Group of Seven Exhibition Catalogue, May 1920, Art Gallery of Toronto. Collection of the E.P. Taylor Library and Archives, Art Gallery of Ontario.
May 7, 1920, was a sunny and mild Friday. Anyone wishing to visit the Art Gallery of Toronto (now the Art Gallery of Ontario) would have paid twenty-five cents to enter. Inside they would see an exhibition by locally known artists, eager to propel their art and vision to the forefront. One hundred years later, we look back at this lasting moment in Canadian art.
In 1920, the Gallery was very much in its infancy; only the year before it had changed its name from Art Museum to Art Gallery, and its exhibition space was limited to just three galleries, referred to by their shape – octagon, square and long.
Across these three galleries, 121 works were arranged. The exhibition was titled simply The Group of Seven. The artists at the heart of this exhibit were based in Toronto; many of them colleagues at the design firm Grip Ltd., all members of the Arts & Letters Club and frequent exhibitors at the Ontario Society of Artists. Some had been war artists and some taught at OCAD University. But this was a first – their first expression of their shared purpose, their first articulation of a common vision.

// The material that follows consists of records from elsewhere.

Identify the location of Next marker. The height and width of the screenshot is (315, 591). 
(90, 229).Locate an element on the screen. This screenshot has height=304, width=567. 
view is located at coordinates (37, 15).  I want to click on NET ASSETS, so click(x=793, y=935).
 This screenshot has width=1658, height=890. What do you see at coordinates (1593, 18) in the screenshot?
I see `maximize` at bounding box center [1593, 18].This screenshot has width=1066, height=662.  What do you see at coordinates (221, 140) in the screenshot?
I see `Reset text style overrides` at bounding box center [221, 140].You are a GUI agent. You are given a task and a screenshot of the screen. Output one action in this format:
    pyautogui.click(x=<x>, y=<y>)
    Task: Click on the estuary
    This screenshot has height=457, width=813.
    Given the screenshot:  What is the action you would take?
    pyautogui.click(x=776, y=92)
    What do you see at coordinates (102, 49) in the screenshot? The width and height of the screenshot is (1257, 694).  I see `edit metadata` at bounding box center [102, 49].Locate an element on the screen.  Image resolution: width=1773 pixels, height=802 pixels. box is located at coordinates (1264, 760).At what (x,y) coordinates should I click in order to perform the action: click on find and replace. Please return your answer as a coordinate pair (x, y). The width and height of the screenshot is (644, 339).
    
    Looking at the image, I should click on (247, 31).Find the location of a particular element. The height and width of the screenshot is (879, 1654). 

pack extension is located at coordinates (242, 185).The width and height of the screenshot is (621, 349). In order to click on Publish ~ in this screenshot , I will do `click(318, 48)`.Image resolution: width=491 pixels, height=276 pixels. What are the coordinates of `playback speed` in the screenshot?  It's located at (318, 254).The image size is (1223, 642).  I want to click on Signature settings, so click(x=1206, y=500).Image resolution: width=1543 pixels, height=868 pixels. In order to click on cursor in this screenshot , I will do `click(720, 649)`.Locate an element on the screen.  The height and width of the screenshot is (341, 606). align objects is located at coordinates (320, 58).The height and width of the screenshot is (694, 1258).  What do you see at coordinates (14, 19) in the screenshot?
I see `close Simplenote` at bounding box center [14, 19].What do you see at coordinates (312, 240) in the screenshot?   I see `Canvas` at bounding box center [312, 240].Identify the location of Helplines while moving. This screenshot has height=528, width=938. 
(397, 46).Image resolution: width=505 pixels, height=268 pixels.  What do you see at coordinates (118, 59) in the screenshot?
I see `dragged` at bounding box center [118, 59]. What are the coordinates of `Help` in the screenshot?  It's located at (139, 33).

The exhibition was accompanied by a pamphlet, which could be purchased for ten cents. Elegantly designed, befitting a collective largely made up of commercial artists, the logo across the top was the creation of member Arthur Lismer.
Written by the Group’s de facto leader, Brantford, Ontario-born artist Lawren Harris, the double-sided pamphlet featured a lengthy foreword; it was both a vision statement and provocation in one, "The group of seven artists whose pictures are here exhibited have for several years held a like vision concerning Art in Canada," Harris wrote. “These images invite adverse criticism.”
Among the works exhibited by the founding members of the Group (Franklin Carmichael, Lawren Harris, A.Y. Jackson, Franz Johnston, Arthur Lismer, J.E.H. MacDonald and F.H. Varley) were bold Algoma-inspired landscapes, portraits, urban scenes, garden views and works produced for Canadian War Memorials.